According to me if the language accepted by turing machine is a regular set then clearly the complement of regular set should be a regular set as well so then why are we using the terminology of recursively enumerable sets here ?

  • Be carefull here, since we are not manipulating regular sets, but the set REG of TM that recognize regular sets (that is itself a language). – sapristi Nov 29 '15 at 15:44
  • So then complement will consist of all the turing machines which do not accept regular set and since all the turing machines accept it so such turing machine won't exist ,so then what can I conclude from this now – Radha Gogia Nov 29 '15 at 16:05
  • Oh no you can't ! You should revise your course about TM, and languages.

    Anyway, this question is quite difficult. The 3. is easy to disprove using Rice's theorem, you could try writing why it is so. I will give the full answer with proof when I can.

    To give a hint : for REG to be in RE, there would have to be an algorithm with input a turing machine M, and output yes if L(M) is regular (if not, the algorithm might not terminate). How would you do that ?
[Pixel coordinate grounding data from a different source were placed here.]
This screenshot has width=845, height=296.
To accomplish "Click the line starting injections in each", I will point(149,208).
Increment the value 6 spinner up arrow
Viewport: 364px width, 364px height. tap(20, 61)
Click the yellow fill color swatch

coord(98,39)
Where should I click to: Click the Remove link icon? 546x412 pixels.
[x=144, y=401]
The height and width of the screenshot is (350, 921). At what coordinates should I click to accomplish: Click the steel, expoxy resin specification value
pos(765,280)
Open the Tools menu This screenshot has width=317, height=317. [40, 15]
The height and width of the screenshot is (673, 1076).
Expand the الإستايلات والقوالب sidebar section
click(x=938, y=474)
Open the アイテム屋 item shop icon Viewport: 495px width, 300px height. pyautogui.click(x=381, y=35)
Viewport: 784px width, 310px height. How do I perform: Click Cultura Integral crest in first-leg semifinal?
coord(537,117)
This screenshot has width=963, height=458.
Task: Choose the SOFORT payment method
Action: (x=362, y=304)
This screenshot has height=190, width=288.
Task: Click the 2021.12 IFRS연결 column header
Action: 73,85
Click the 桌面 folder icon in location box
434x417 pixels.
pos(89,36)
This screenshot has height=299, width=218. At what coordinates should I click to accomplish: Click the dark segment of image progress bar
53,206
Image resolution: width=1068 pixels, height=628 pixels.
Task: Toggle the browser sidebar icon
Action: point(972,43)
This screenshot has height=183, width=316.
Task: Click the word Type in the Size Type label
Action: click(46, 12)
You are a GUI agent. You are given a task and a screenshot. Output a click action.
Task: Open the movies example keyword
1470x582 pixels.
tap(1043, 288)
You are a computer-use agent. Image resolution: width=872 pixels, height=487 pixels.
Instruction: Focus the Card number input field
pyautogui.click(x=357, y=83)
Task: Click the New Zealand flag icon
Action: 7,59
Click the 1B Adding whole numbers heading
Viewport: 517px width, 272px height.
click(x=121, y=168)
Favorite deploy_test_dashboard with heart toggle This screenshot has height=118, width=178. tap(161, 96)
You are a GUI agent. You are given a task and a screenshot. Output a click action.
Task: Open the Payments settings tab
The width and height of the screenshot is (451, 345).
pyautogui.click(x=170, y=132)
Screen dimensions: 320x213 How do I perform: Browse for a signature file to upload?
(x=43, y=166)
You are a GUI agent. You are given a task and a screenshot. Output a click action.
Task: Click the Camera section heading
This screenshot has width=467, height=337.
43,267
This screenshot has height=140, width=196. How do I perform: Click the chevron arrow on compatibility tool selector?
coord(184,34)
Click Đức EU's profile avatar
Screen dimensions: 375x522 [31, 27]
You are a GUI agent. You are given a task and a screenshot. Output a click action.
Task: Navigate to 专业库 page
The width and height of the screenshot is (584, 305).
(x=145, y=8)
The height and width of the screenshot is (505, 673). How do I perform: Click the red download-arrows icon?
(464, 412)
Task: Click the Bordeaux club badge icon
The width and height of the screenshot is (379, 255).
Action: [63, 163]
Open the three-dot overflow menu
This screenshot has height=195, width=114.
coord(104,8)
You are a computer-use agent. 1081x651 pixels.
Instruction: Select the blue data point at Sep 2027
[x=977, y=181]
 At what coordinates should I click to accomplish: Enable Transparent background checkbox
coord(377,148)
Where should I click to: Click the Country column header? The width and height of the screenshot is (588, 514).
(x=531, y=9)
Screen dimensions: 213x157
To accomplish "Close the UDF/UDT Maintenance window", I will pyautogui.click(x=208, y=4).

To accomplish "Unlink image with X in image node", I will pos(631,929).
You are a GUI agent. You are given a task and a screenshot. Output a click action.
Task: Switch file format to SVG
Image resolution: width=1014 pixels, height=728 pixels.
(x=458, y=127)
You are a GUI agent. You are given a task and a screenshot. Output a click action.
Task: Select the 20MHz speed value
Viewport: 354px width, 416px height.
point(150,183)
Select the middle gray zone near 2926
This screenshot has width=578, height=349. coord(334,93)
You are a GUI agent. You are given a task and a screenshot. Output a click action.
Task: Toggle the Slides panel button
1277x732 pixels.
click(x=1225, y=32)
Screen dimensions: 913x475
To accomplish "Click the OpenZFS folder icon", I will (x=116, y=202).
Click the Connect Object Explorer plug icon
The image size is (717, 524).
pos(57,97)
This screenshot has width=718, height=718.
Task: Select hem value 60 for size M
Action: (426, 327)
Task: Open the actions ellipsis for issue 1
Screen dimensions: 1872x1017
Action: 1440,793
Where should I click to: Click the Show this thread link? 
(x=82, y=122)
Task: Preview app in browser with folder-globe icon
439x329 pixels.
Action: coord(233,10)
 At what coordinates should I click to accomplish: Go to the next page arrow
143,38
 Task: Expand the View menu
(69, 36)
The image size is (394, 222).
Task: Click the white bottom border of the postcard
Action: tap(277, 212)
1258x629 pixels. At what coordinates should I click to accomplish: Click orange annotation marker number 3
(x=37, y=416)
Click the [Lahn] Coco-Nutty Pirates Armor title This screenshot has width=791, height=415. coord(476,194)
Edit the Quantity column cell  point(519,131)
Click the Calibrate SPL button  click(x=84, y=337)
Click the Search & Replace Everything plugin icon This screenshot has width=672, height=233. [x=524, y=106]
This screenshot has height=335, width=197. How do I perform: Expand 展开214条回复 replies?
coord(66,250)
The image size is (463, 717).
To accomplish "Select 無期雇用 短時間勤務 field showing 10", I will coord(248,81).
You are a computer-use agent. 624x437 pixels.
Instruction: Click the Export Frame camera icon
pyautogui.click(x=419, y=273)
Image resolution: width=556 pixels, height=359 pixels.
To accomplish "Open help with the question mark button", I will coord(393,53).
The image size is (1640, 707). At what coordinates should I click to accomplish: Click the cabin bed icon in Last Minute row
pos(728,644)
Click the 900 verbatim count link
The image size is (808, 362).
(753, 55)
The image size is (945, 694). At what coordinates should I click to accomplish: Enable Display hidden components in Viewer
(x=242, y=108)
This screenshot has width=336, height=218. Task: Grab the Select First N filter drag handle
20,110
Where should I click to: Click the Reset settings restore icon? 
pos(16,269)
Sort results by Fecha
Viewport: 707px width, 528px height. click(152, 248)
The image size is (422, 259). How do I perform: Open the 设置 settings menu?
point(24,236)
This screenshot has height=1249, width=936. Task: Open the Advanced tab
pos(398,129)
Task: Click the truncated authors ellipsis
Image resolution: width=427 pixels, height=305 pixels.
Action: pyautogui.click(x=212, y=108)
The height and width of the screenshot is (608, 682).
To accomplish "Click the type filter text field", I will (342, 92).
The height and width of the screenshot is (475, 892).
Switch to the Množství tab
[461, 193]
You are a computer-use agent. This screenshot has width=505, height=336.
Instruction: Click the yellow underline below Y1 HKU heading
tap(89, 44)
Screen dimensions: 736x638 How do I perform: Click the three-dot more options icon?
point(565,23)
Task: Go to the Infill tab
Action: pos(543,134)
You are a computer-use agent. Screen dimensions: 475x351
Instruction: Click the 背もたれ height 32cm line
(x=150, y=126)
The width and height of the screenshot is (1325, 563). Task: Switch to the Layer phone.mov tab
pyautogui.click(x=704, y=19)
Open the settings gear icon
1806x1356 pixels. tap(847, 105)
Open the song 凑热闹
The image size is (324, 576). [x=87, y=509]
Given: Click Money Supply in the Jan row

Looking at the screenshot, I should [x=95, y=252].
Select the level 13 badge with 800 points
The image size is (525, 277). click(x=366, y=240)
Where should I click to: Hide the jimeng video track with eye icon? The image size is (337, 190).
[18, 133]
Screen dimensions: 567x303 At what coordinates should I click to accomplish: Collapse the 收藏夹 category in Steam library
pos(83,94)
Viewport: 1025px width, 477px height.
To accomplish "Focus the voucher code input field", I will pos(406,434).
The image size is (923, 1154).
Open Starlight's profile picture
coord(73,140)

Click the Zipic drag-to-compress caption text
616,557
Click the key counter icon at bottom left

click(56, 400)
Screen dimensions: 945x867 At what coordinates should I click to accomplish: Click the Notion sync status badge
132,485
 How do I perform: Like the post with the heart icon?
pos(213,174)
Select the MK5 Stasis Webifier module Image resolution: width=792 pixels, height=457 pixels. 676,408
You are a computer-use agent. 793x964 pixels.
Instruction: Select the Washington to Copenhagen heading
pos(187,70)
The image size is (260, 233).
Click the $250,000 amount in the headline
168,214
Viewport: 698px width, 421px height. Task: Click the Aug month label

    – sapristi Nov 29 '15 at 16:12
  • I guess first problem REG will be undecidable since it reduces to a problem of finding whether language accepted by turing machine is regular or not and so it is recursively enumerable and complement of recursively enumerable which is Co-REG will not be recursively enumerable .Am I correct ? – Radha Gogia Nov 29 '15 at 16:17
  • Some of the reasoning is correct, but why are you saying REG is in RE ? – sapristi Nov 29 '15 at 16:22
  • Since the turing machine may hault saying yes and may go into infinite loop – Radha Gogia Nov 29 '15 at 16:25
  • Which turing machine ? – sapristi Nov 29 '15 at 16:27
  • Now I am getting confused ,please clarify this ,I am stucked badly – Radha Gogia Nov 29 '15 at 16:36
  • Let us state what we know :
    1. According to Rice's theorem, neither REG nor Co-Reg are decidable (= recursive).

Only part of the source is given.